On the first (ish) of January I committed to myself to stick by 10 resolutions for 30 days (see bottom of blog if you’re very interested). It’s day 9.
My problem today was remembering that bloody list existed. I always allow myself a wee break one day a week, no matter what kind of fitness regime or exercise fest I’m on; and it’s always Saturday. So this morning, I woke up (after a seriously kiddie-curtailed sleep), and wandered to the kitchen completely forgetting that I was supposed to do some sun salutations and my meditation. I only remembered sometime approaching midday. Did I dash back to my room and yoga myself away immediately? No. At that point, I was filling in for the UN peacekeepers in my living room by referee-ing a skirmish I had never even seen. I’m not too sure who took whose teddy first so just opted for one of my very lazy, yet loving, parenting techniques. I either punish everyone or no one.
However, later in the afternoon, we did engage in a very long family game of twister which completely stretched (f*cked) every part of my lower back and upper thighs so I decided that that counted as yoga.
I also ran 5km with a buddy (socially distanced run). The socially distanced conversation forced us to consume more breath and energy. So, without even the hint of a discussion, we fell into a ridiculously slow pace so that we could cover lots of gossip and news without destroying our lungs.
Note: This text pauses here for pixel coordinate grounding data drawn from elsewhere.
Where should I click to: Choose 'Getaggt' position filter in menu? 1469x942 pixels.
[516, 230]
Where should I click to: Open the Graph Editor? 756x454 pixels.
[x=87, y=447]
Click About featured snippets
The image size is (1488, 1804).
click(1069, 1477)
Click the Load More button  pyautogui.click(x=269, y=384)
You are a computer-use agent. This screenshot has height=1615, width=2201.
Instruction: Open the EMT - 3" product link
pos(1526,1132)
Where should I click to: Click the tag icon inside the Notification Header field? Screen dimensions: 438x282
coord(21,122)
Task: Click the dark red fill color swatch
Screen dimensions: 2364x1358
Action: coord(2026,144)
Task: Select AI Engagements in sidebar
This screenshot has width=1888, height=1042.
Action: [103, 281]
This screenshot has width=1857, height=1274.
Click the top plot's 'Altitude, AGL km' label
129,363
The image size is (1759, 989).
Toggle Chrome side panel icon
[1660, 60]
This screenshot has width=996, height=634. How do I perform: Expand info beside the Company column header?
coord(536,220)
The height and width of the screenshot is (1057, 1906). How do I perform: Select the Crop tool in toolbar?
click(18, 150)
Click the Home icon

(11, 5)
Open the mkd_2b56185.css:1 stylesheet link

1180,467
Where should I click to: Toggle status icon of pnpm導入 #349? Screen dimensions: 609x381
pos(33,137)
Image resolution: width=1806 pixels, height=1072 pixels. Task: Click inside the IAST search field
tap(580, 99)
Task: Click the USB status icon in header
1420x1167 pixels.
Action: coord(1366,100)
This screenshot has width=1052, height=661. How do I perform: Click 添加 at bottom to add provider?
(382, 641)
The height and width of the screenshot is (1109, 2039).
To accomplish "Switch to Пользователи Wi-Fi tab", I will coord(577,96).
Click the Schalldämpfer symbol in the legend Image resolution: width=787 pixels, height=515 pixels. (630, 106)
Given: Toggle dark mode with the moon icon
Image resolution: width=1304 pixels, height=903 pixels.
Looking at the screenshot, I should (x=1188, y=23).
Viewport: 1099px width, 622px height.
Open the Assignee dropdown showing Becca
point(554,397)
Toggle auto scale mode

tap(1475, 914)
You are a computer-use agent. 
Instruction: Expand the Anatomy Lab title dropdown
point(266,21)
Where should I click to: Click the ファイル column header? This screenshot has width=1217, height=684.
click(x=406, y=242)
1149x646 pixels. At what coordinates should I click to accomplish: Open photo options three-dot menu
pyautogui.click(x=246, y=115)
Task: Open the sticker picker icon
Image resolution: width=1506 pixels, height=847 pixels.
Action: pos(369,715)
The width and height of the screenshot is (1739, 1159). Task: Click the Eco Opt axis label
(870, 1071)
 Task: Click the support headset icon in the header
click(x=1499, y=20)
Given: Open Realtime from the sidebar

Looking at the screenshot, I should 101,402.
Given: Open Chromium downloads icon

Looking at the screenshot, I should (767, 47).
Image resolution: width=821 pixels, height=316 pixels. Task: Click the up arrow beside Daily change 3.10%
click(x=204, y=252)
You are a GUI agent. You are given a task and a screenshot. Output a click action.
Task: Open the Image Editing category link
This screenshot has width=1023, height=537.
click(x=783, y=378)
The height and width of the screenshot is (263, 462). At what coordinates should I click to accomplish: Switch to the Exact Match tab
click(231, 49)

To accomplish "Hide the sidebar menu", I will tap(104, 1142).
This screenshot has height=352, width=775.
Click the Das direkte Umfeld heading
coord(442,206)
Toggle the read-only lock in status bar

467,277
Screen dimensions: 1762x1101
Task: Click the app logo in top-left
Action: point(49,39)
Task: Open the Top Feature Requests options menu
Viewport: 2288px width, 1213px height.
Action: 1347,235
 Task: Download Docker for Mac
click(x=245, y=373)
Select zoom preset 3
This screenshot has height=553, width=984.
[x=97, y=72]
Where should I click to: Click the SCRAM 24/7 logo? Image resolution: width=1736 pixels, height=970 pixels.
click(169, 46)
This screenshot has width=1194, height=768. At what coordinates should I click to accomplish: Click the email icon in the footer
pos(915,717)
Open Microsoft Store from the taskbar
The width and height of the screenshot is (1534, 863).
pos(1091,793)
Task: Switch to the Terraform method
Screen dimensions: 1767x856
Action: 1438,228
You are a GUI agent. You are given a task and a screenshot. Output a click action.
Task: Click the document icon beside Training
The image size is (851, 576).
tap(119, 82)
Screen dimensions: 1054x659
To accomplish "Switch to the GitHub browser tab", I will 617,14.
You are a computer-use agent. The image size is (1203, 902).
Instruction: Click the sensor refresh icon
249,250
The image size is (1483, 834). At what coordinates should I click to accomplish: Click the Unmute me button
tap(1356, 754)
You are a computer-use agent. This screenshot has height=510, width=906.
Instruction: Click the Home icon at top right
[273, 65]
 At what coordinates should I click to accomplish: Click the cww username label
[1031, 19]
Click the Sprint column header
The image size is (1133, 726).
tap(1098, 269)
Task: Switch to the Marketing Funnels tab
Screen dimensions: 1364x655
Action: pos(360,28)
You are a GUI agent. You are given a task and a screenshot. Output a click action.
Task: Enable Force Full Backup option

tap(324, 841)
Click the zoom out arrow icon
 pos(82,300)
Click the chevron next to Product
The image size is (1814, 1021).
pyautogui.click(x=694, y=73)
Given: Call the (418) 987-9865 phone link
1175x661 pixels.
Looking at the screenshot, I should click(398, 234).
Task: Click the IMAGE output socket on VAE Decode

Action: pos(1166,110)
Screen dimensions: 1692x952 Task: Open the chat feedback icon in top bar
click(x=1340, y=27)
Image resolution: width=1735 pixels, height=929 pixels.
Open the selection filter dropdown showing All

The literary diet isn’t going so well – namely because a couple of the links have not been possible for me to follow (no way I am subscribing to New Yorker magazine just to read one article). I think tonight I’m supposed to watch Under the Milkwood. However, my problem is that last night I started the 1995 classic BBC version of Pride & Prejudice. This series had such an impact on women in my generation when it first screened on tv [for those who don’t know it, one of the most significant moments involves a young Colin Firth diving into a lake – not sure Jane Austen knows that either], that I feel I would be letting down all women my age by not concluding it tonight. And in theory Jane Austen qualifies as good English literature. So I think it counts…
On the cooking front, I drummed up another saucy Mary Berry called “Smoky sausage cassoulet” this evening which my husband has rated as the best yet. Before I took up the knives, I would rather have used them on my wrists than expand energy on another fecking dinner. However, within minutes, I was loving it – maybe because I noticed that it wasn’t too complicated and didn’t need much preparation. I was hoping to include a photo of it here, but my phone is refusing to co-operate and I can’t seem to send the email to my laptop. So you’ll just have to imagine a mediocre pot of food with some sausages arranged on the top of it.
Scanning my list, I think I’ve nailed everything except for the meditation. Ideally, I should just do it now but it’s 8.50pm at night and I am a very human human. I will therefore do double tomorrow to make it up.
Ten things I commit to do daily for 30 days:
- No booze (except that used in cooking)
- Meditate for ten minutes
- Follow the literary diet https://www.theguardian.com/books/2020/dec/27/feed-your-soul-the-31-day-literary-diet-for-january-2021-culture-books
- Go for a run or a walk
- Cook something new – either a new recipe from my new Mary Berry cook book or else just something I’ve never cooked before
- No crisps
- Clean the kitchen every evening (sometimes I get lazy and leave stuff til the next day…)
- Do at least 5 sun salutations every morning
- Go through my phone every evening to make sure I have replied to all the whatsapps and texts I got that day
- No eating after 7pm (except Fridays and Saturdays – when else could I get my chocolate fix in except when kids are in bed?)